• [Stored dataset items]:

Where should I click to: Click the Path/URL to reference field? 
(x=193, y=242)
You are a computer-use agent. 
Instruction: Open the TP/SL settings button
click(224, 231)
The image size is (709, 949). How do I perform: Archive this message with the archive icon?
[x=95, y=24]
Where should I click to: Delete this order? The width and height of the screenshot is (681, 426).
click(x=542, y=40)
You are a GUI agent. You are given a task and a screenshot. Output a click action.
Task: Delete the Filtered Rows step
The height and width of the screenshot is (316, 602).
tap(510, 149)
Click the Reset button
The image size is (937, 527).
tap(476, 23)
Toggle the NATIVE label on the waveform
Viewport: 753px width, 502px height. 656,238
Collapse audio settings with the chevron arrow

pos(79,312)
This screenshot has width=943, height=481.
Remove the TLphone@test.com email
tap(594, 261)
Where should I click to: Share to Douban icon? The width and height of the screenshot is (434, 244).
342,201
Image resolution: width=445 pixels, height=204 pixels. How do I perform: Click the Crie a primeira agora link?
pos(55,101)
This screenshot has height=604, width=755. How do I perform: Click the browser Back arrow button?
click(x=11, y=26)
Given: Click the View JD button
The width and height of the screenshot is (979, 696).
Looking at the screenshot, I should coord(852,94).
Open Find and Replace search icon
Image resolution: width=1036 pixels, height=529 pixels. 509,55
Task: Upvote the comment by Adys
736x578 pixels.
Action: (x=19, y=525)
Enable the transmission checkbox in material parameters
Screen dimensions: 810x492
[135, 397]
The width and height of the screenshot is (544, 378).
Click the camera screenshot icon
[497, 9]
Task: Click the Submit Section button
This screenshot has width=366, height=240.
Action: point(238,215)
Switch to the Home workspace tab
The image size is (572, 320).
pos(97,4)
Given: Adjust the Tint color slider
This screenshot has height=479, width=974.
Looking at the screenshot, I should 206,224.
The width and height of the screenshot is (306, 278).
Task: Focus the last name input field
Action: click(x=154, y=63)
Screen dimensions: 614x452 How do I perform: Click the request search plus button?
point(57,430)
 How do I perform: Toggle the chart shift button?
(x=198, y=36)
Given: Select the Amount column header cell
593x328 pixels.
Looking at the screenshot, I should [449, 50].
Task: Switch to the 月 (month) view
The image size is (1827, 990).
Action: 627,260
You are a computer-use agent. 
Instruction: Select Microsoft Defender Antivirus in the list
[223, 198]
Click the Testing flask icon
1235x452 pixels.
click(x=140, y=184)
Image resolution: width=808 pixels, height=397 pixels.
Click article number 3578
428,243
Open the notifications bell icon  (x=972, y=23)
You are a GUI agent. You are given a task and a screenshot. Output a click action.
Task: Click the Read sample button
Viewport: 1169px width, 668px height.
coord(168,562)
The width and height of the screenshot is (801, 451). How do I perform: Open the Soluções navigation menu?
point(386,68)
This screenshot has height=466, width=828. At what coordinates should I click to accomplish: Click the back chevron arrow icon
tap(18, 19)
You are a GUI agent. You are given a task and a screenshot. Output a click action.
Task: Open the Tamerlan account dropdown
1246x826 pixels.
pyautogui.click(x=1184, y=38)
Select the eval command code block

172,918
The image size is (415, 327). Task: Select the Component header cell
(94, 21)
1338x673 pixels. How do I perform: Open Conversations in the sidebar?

• [EXERCISE DESCRIPTION]:
Every line from the one containing "1235x452 pixels." through the end of the data must be repeated exactly, and no other line.

• [YOUR SOLUTION]:
1235x452 pixels.
click(x=140, y=184)
Image resolution: width=808 pixels, height=397 pixels.
Click article number 3578
428,243
Open the notifications bell icon  (x=972, y=23)
You are a GUI agent. You are given a task and a screenshot. Output a click action.
Task: Click the Read sample button
Viewport: 1169px width, 668px height.
coord(168,562)
The width and height of the screenshot is (801, 451). How do I perform: Open the Soluções navigation menu?
point(386,68)
This screenshot has height=466, width=828. At what coordinates should I click to accomplish: Click the back chevron arrow icon
tap(18, 19)
You are a GUI agent. You are given a task and a screenshot. Output a click action.
Task: Open the Tamerlan account dropdown
1246x826 pixels.
pyautogui.click(x=1184, y=38)
Select the eval command code block

172,918
The image size is (415, 327). Task: Select the Component header cell
(94, 21)
1338x673 pixels. How do I perform: Open Conversations in the sidebar?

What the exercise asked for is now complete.